Over the years, CMOS scaling through the application of Moore's Law has led to a significant improvement in the speed and functionality of microprocessors ( $\mu$ P) and integrated circuits (IC). This continual increase in transistor density has led to larger silicon die areas as well as an increase in circuit complexity which, in turn, introduces negative side-effects such as potential security issues and greater susceptibility to adverse environmental conditions.

One of the most challenging operating conditions for a  $\mu$ P occurs when it is deployed in radiation environments where heavy ions or high-energy protons are present. These highly energetic radiation particles can induce transient faults in  $\mu$ Ps by their interaction with the silicon lattice whereby the logic state of a circuit can become inverted. A single-event upset (SEU) occurs when such a transient fault appears in a sensitive node of a memory cell provoking a bit-flip. [1]. For  $\mu$ Ps used in safety-critical applications such as automotive, the functional safety standard ISO 26262 requires that failures due to SEU must be thoroughly analyzed during the development process such that the risk of unpredictable data corruption or system malfunction is lower than the required threshold [2].

Another increasingly important and challenging aspect of  $\mu$ P deployment is due to the presence of adversaries that can physically tamper with the devices' operation with the aim of extracting confidential information or corrupting the normal operating function. For example, through the injection of deliberate faults to induce SEU into a cryptographic device and the observation of the corresponding erroneous outputs, attackers can drastically reduce the number of experiments needed to obtain the bits of a secret key [3]. As a result, the secure implementation of cryptographic primitives that are immune to fault injection attacks remains a significant challenge.

Many different approaches relying on spatial and/or temporal redundancy can be used to reduce  $\mu$ P sensitivity to faults. Dual and Triple Core LockStep (DCLS/TCLS) techniques replicate the whole processor and execute the same application in each core simultaneously, comparing the

code execution in every clock-cycle to detect any mismatchs and recover the system state in the presence of faults [4]. While this approach is practical for fault mitigation, it introduces additional design effort and significant cost in terms of power, performance and area (PPA), which are very important constraints in many applications.

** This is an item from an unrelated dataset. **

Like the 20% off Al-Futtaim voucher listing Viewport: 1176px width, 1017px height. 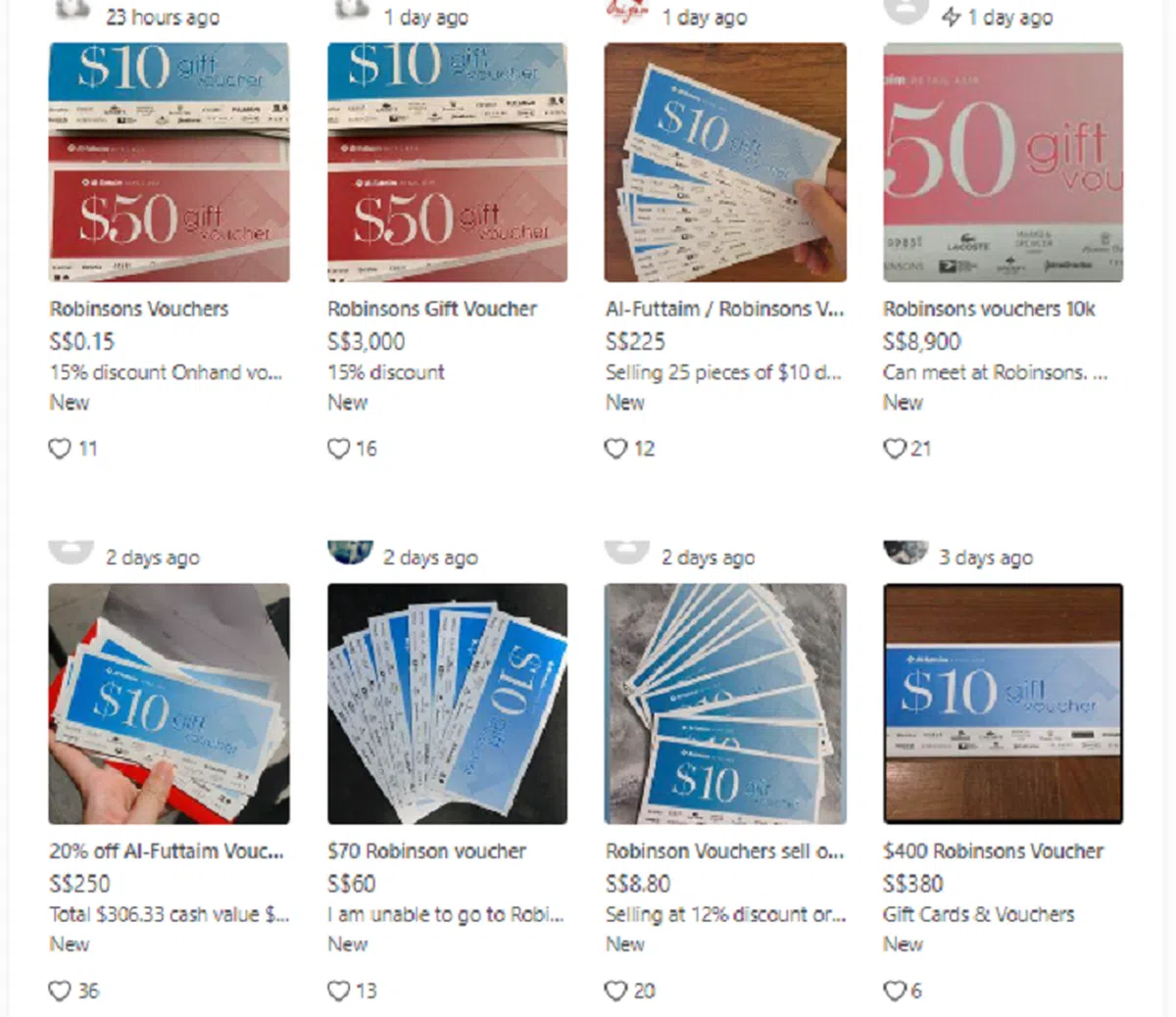pos(60,991)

Although the techniques that replicate the entire  $\mu P$  core certainly can offer very high levels of reliability, these approaches can result in over-hardening of the core, resulting in the hardness of a  $\mu P$  exceeding its requirements with an uncessary penalty in PPA. Another approach is to selectively replicate only the most critical elements of a  $\mu P$  whose errors will significantly affect the correct system functionality, resulting in a more reasonable PPA overhead. The main challenge of this approach is to select the critical flip-flops in the  $\mu P$  for selective hardening.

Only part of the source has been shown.